Finland’s liberals have utilised the northern European country’s presidential election to put geo-political issues high up the agenda in a European Union country neighbouring Russia.
All political parties, including LI full members Keskusta and the Swedish People’s Party (SFP), faced a tough electoral battle to unseat the incumbent president, Sauli Niinistö, who won in the first round with 63% of the vote, standing this time as a formally non-aligned candidate. Sharing her insight into the ballot, LI vice-president Astrid Thors (SFP) said: “Keskusta’s candidate, the former prime minister, Matti Vanhanen demonstrated that he was very well prepared for the job, had nuanced positions and pointed to the need to debate more global issues, not only those in the immediate neighbourhood.”
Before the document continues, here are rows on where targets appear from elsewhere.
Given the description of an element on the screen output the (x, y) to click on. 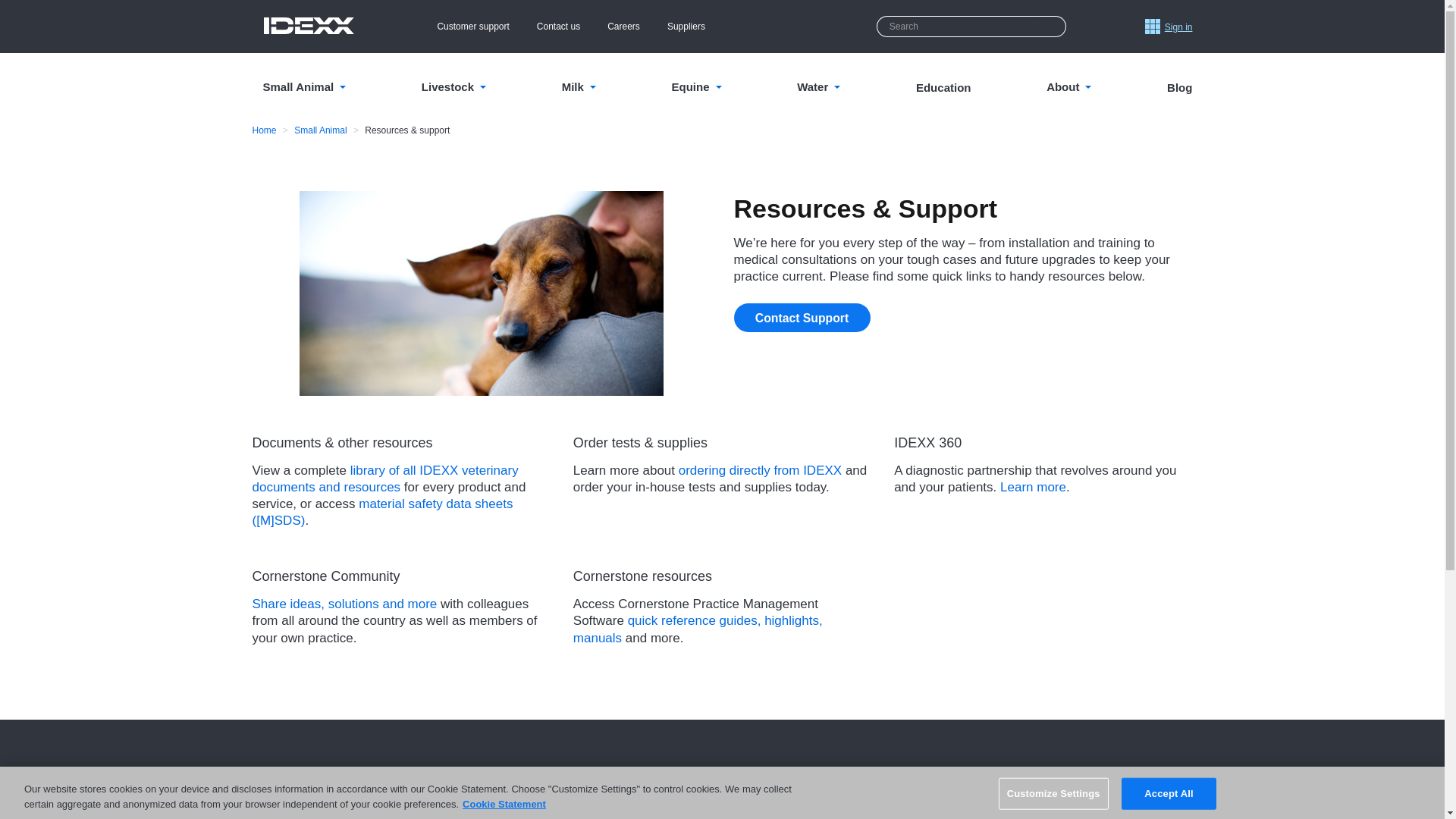
Contact us (558, 26)
Search (1052, 25)
IDEXX (308, 25)
Customer support (472, 26)
Suppliers (685, 26)
Given the description of an element on the screen output the (x, y) to click on. 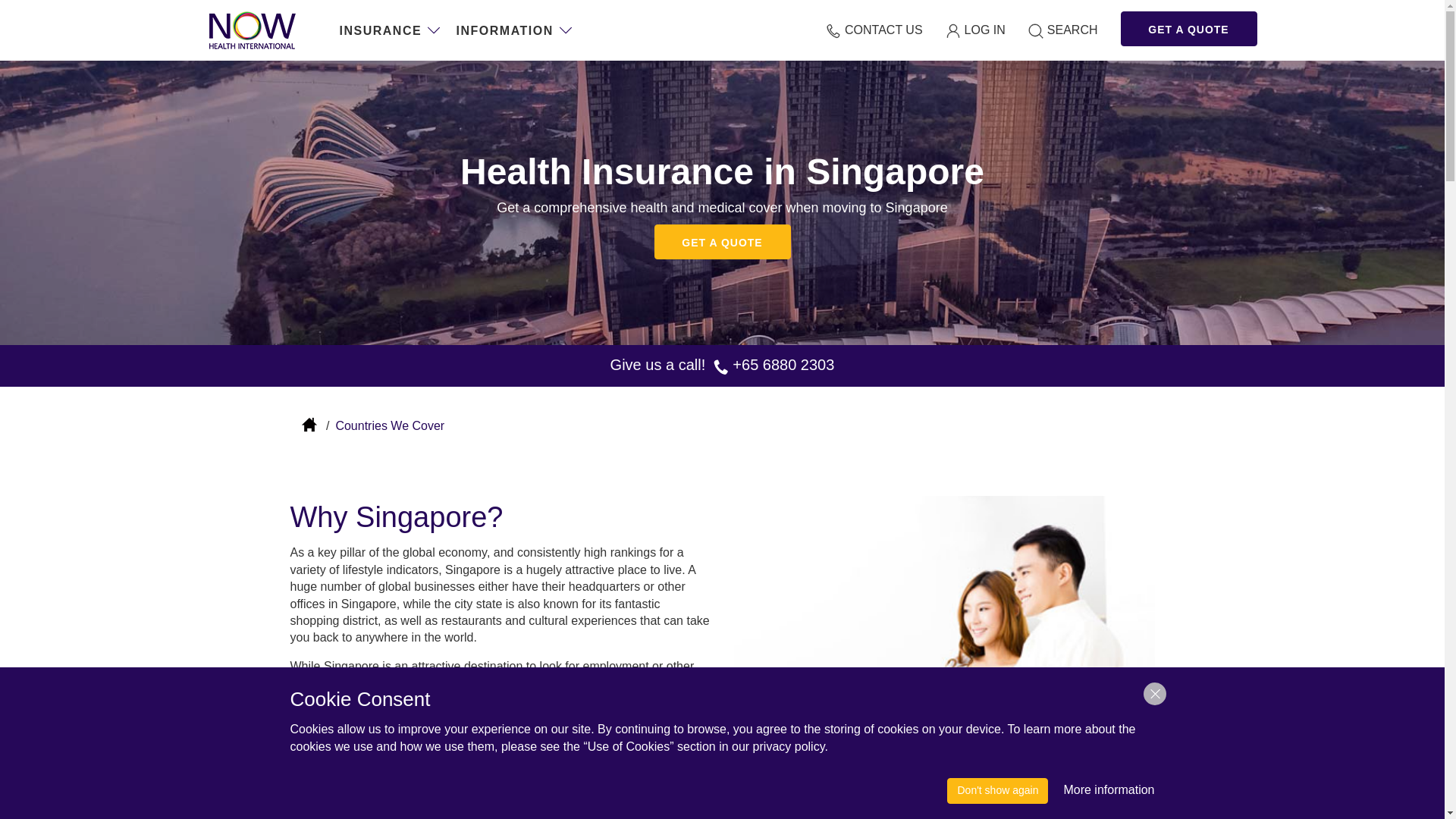
INSURANCE (390, 31)
International Health Insurance - Now Health (252, 30)
INFORMATION (515, 31)
Given the description of an element on the screen output the (x, y) to click on. 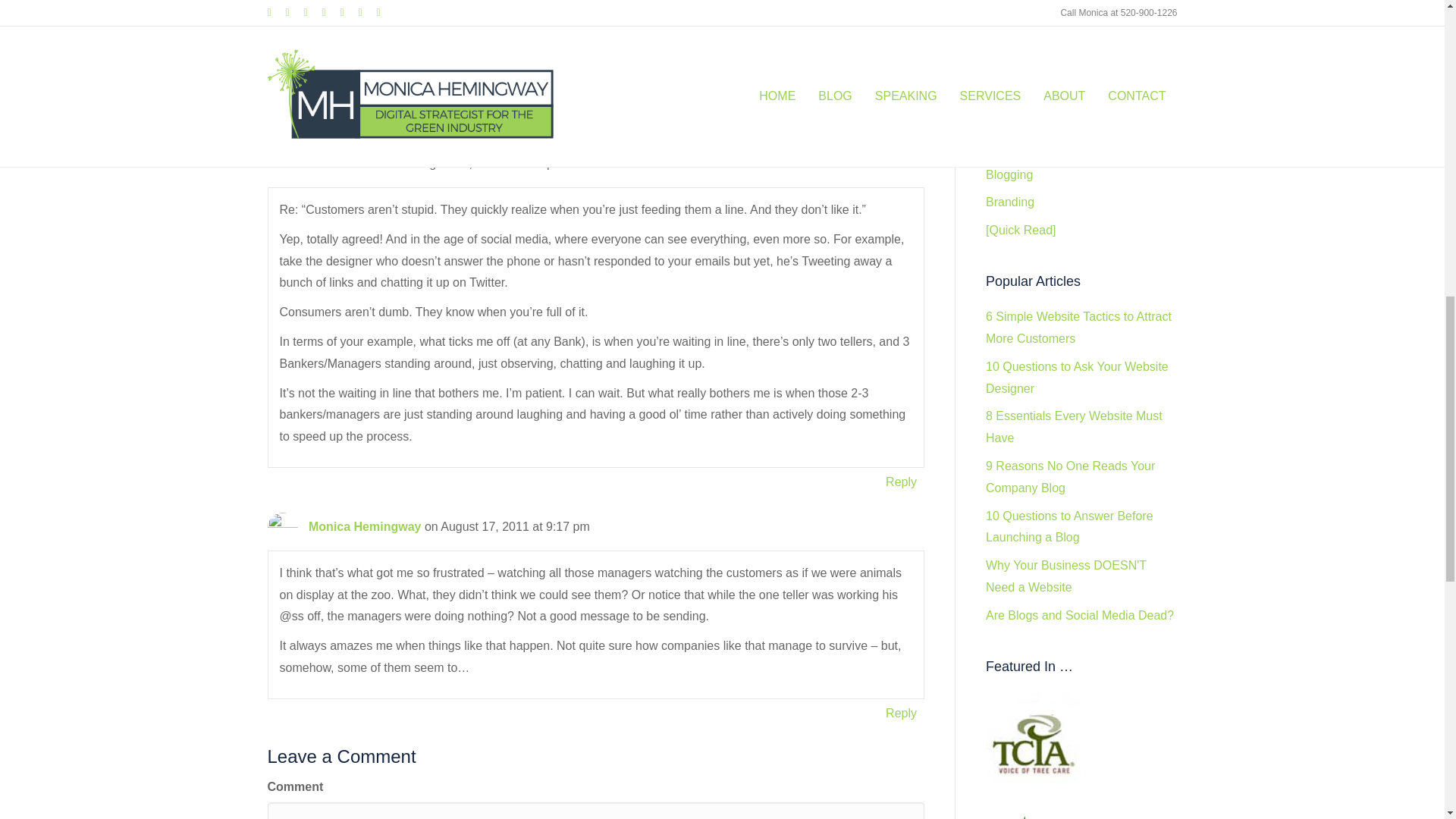
Reply (901, 481)
messaging (580, 37)
Blogging (1008, 174)
MAH Blog (348, 37)
Strategy (405, 37)
Email Marketing (1029, 62)
Websites (1010, 90)
Reply (901, 712)
credibility (519, 37)
Ricardo Bueno (351, 163)
Strategy (1007, 118)
Monica Hemingway (364, 526)
Social Media (1020, 146)
Given the description of an element on the screen output the (x, y) to click on. 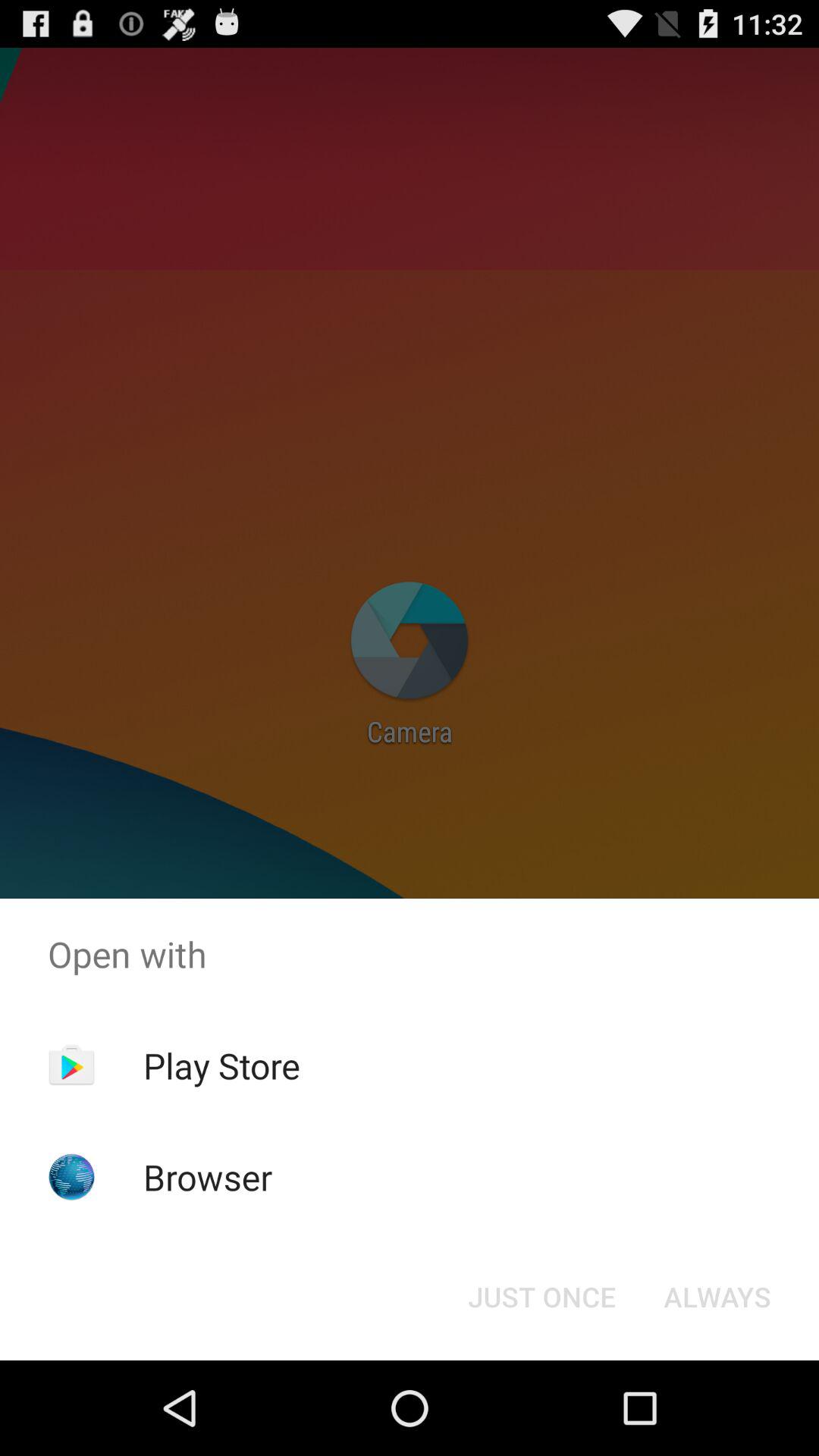
scroll to play store (221, 1065)
Given the description of an element on the screen output the (x, y) to click on. 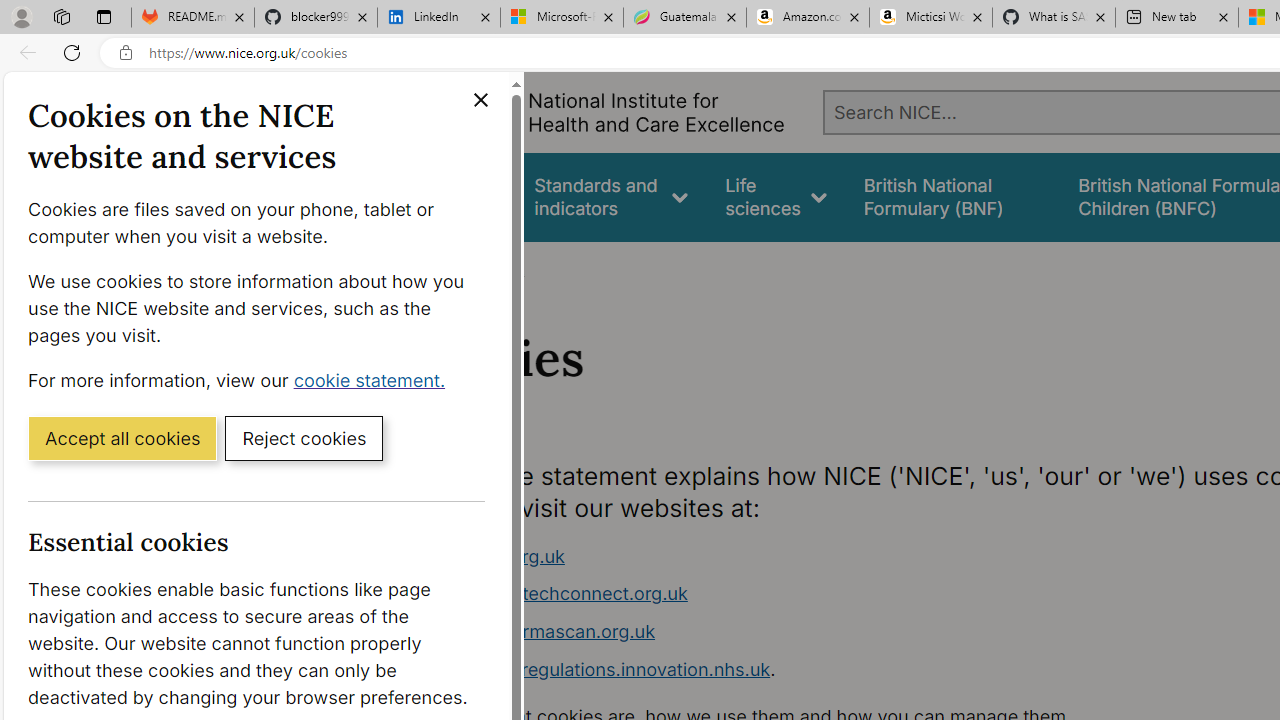
View site information (125, 53)
Guidance (458, 196)
www.digitalregulations.innovation.nhs.uk (595, 668)
www.nice.org.uk (796, 556)
Life sciences (776, 196)
New tab (1176, 17)
Tab actions menu (104, 16)
cookie statement. (Opens in a new window) (373, 379)
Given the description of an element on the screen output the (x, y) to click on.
At a time of heightened tension between the European Union and Russia, SFP’s candidate Nils Torvalds MEP courageously sought to start a serious debate of the question of NATO – the military alliance between the United States and much of Europe. “The president is responsible for foreign and defence policy and Nils Torvalds was very clear in his views on NATO and future challenges, but alas he was not rewarded for his brave positions.”
As the tide of populism across Europe ebbs and flows the Finnish brand of illiberal politics, embodied by the True Finns, stagnated. “The populist and nationalist candidates collectively received around 13% much less than at the previous parliamentary elections, added the LI vice-president. Meanwhile the socialist parties recorded some of their worst electoral performances.